Reproduce all of the data word for word.

─── Supplied data ───

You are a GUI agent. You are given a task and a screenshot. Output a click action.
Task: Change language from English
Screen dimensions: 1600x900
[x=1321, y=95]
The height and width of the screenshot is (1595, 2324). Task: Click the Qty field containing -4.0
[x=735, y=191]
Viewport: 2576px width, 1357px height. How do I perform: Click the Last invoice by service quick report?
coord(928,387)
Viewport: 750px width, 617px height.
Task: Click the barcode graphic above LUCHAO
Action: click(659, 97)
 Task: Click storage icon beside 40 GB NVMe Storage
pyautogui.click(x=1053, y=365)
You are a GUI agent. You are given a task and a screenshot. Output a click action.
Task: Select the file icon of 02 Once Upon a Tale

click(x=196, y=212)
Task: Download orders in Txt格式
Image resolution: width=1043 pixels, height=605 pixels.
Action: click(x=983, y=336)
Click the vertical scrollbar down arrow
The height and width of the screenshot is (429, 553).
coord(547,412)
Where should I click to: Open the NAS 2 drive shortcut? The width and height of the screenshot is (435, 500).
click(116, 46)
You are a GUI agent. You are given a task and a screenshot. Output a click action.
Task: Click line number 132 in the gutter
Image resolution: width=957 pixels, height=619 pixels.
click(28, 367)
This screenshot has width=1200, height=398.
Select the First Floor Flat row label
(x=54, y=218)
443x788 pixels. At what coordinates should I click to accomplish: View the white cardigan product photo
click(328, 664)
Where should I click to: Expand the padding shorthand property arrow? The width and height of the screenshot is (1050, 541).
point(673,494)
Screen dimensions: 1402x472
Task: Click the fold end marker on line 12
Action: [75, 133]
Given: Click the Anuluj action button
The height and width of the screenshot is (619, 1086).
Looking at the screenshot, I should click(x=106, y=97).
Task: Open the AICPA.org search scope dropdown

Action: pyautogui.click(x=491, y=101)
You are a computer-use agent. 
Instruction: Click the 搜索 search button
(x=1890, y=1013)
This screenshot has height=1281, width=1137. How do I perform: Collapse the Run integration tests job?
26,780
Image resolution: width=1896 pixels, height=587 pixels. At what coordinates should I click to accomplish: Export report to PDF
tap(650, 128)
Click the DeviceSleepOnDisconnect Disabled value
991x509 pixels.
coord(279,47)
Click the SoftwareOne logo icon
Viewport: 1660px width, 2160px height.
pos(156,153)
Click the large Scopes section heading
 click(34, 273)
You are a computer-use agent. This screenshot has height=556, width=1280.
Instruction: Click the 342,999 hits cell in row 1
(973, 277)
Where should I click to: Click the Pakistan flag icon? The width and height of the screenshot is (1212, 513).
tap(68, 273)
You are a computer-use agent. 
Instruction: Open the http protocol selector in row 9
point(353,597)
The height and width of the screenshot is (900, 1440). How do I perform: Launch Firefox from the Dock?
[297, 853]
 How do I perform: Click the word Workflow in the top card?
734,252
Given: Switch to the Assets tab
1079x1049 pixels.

───

Your response:
You are a GUI agent. You are given a task and a screenshot. Output a click action.
Task: Change language from English
Screen dimensions: 1600x900
[x=1321, y=95]
The height and width of the screenshot is (1595, 2324). Task: Click the Qty field containing -4.0
[x=735, y=191]
Viewport: 2576px width, 1357px height. How do I perform: Click the Last invoice by service quick report?
coord(928,387)
Viewport: 750px width, 617px height.
Task: Click the barcode graphic above LUCHAO
Action: click(659, 97)
 Task: Click storage icon beside 40 GB NVMe Storage
pyautogui.click(x=1053, y=365)
You are a GUI agent. You are given a task and a screenshot. Output a click action.
Task: Select the file icon of 02 Once Upon a Tale

click(x=196, y=212)
Task: Download orders in Txt格式
Image resolution: width=1043 pixels, height=605 pixels.
Action: click(x=983, y=336)
Click the vertical scrollbar down arrow
The height and width of the screenshot is (429, 553).
coord(547,412)
Where should I click to: Open the NAS 2 drive shortcut? The width and height of the screenshot is (435, 500).
click(116, 46)
You are a GUI agent. You are given a task and a screenshot. Output a click action.
Task: Click line number 132 in the gutter
Image resolution: width=957 pixels, height=619 pixels.
click(28, 367)
This screenshot has width=1200, height=398.
Select the First Floor Flat row label
(x=54, y=218)
443x788 pixels. At what coordinates should I click to accomplish: View the white cardigan product photo
click(328, 664)
Where should I click to: Expand the padding shorthand property arrow? The width and height of the screenshot is (1050, 541).
point(673,494)
Screen dimensions: 1402x472
Task: Click the fold end marker on line 12
Action: [75, 133]
Given: Click the Anuluj action button
The height and width of the screenshot is (619, 1086).
Looking at the screenshot, I should click(x=106, y=97).
Task: Open the AICPA.org search scope dropdown

Action: pyautogui.click(x=491, y=101)
You are a computer-use agent. 
Instruction: Click the 搜索 search button
(x=1890, y=1013)
This screenshot has height=1281, width=1137. How do I perform: Collapse the Run integration tests job?
26,780
Image resolution: width=1896 pixels, height=587 pixels. At what coordinates should I click to accomplish: Export report to PDF
tap(650, 128)
Click the DeviceSleepOnDisconnect Disabled value
991x509 pixels.
coord(279,47)
Click the SoftwareOne logo icon
Viewport: 1660px width, 2160px height.
pos(156,153)
Click the large Scopes section heading
 click(34, 273)
You are a computer-use agent. This screenshot has height=556, width=1280.
Instruction: Click the 342,999 hits cell in row 1
(973, 277)
Where should I click to: Click the Pakistan flag icon? The width and height of the screenshot is (1212, 513).
tap(68, 273)
You are a computer-use agent. 
Instruction: Open the http protocol selector in row 9
point(353,597)
The height and width of the screenshot is (900, 1440). How do I perform: Launch Firefox from the Dock?
[297, 853]
 How do I perform: Click the word Workflow in the top card?
734,252
Given: Switch to the Assets tab
1079x1049 pixels.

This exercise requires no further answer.